(Stored records)
---*---

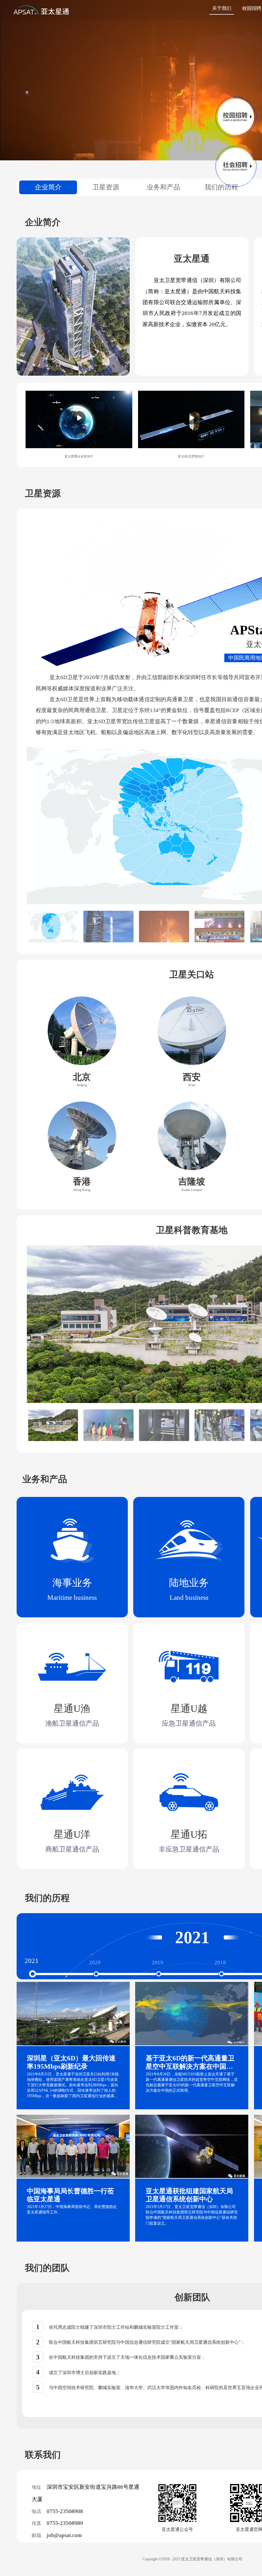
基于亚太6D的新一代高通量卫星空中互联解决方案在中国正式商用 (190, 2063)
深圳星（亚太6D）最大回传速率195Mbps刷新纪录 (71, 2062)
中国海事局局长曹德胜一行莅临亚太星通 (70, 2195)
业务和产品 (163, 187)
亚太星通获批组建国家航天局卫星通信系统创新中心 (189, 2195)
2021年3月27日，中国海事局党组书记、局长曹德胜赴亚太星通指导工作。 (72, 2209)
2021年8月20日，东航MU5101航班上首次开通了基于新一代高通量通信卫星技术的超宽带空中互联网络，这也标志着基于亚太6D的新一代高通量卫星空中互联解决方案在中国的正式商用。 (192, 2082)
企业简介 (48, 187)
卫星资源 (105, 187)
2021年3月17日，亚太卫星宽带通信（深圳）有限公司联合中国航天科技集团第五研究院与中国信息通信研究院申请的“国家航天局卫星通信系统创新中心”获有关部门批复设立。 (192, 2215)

---*---

WORK ORDER:
Reproduce only the lines running from the one that contains "中国海事局局长曹德胜一行莅临亚太星通 (70, 2195)" to the last line of the records.

FINAL ANSWER:
中国海事局局长曹德胜一行莅临亚太星通 (70, 2195)
业务和产品 (163, 187)
亚太星通获批组建国家航天局卫星通信系统创新中心 (189, 2195)
2021年3月27日，中国海事局党组书记、局长曹德胜赴亚太星通指导工作。 (72, 2209)
2021年8月20日，东航MU5101航班上首次开通了基于新一代高通量通信卫星技术的超宽带空中互联网络，这也标志着基于亚太6D的新一代高通量卫星空中互联解决方案在中国的正式商用。 (192, 2082)
企业简介 (48, 187)
卫星资源 (105, 187)
2021年3月17日，亚太卫星宽带通信（深圳）有限公司联合中国航天科技集团第五研究院与中国信息通信研究院申请的“国家航天局卫星通信系统创新中心”获有关部门批复设立。 (192, 2215)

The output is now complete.